Introduction

In a diploid genome without CNVs, each SNP genotype call is composed of two allele calls from two homologous chromosomes. If using A and B to denote the two possible alleles for a diallelic marker, then the three possible genotype calls are AA, AB and BB, respectively.

However, unlike a regular SNP genotype call that may be given by genotype calling software, in a CNV region, the "CNV-based SNP genotype call" could be composed of zero, one, three or even more allele calls. An example is given in the PennCNV paper in Genome Research. The figure is reproduced below:

cluster

As we can see, when there is a 3-copy CNV, there are four possible SNP allele composition within the CNV, including AAA, AAB, ABB and BBB. For each location in the genome that have a genotyped SNP, the CNV-based SNP genotype call can be inferred from the B Allele Frequency values. The above figure does not show deletion, but it is obvious that when there is a single-copy deletion, the two possible CNV-based SNP genotypes are A and B, respectively.

Note: I did not use the term "CNV genotype" in the above description.
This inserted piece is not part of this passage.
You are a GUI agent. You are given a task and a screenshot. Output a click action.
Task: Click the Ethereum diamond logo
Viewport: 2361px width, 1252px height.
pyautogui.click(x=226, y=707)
Practically, "CNV genotype" is better used to describe the CN state of two homologous chromosomes; for example, in a common CNV region, a CNV genotype can be 1+0 or1+1 or 0+1. This term has nothing to do with the actual SNP allele composition within the CNV.

Note: An often-touted concept in some other CNV calling software is the so-called "allele-specific CNV call". This is a very confusing concept to use, because when people use this term, they were actually referring to the scenario such as "2 A allele, 1 B allele" for a particular marker within a particular duplication, as opposed to "2 copies in paternal chromosome, 1 copy in maternal chromosome" which should be the right way to use. In PennCNV, if a user wants to get so-called "allele-specific CNV call", then it is simply the BAF value multiplied by the CN estimate. It is as simple as that. (People make a big deal about "allele-specific CNV call" because most other algorithms do not consider the BAF in the calling procedure.)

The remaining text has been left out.